Indian jobhunters such as Mohit Goswami and Sujay Kumar Patwari have discovered an alarming peculiarity about India’s briskly expanding economy: it is creating barely any formal employment, and certainly not the 10m or so jobs needed annually to absorb new entrants to the labour force as the population grows.
Mr Goswami, 24, an economics graduate, has been hunting without success for a job in a state bank for more than three years. “The competition is so tough and there are so many people in our country,” he says. “I must get something soon.” He is just one man in a working-age Indian population that is set to rise from 749m to 962m in the two decades to 2030,according to the Federation of Indian Chambers of Commerce and Industry.

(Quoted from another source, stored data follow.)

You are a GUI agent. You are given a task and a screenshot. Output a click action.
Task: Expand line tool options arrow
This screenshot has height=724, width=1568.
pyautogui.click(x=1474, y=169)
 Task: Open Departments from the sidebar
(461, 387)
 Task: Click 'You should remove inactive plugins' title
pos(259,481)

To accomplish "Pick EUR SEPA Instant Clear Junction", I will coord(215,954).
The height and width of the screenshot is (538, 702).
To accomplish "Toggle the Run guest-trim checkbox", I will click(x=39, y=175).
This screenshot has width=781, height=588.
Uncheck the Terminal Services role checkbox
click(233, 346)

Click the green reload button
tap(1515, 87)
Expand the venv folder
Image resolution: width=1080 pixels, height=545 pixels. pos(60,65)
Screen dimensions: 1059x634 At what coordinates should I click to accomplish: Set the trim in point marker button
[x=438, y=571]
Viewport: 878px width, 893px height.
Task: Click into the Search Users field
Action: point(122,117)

Mr Patwari is 39 and has a bachelor of commerce degree and benefits from 14 years of experience as a logistics manager, but even he is struggling to find work in an emerging economy where trade can hardly fail to grow in the years ahead.
“It’s not easy,” he says in fluent English. “The economy is down and companies are thinking ‘Why should I hire 10 extra people?’.” He lost his job three months ago when his employer, a manufacturer near Delhi that exported furniture to Europe and the US, shut its doors.
Among most economists, there is no secret as to the causes of India’s emerging labour crisis. The first problem is one of demand: employers are so wary of the country’s outdated and worker-friendly labour laws – including the Workmen’s Compensation Act, dating to 1923, and the Payment of Gratuity Act from 1972 – that they are reluctant to hire permanent employees.
“All evidence indicates extreme and even increasing reluctance of Indian entrepreneurs to employ unskilled workers,” write economists Jagdish Bhagwati and Arvind Panagariya in their new, pro-reform book, India’s Tryst with Destiny…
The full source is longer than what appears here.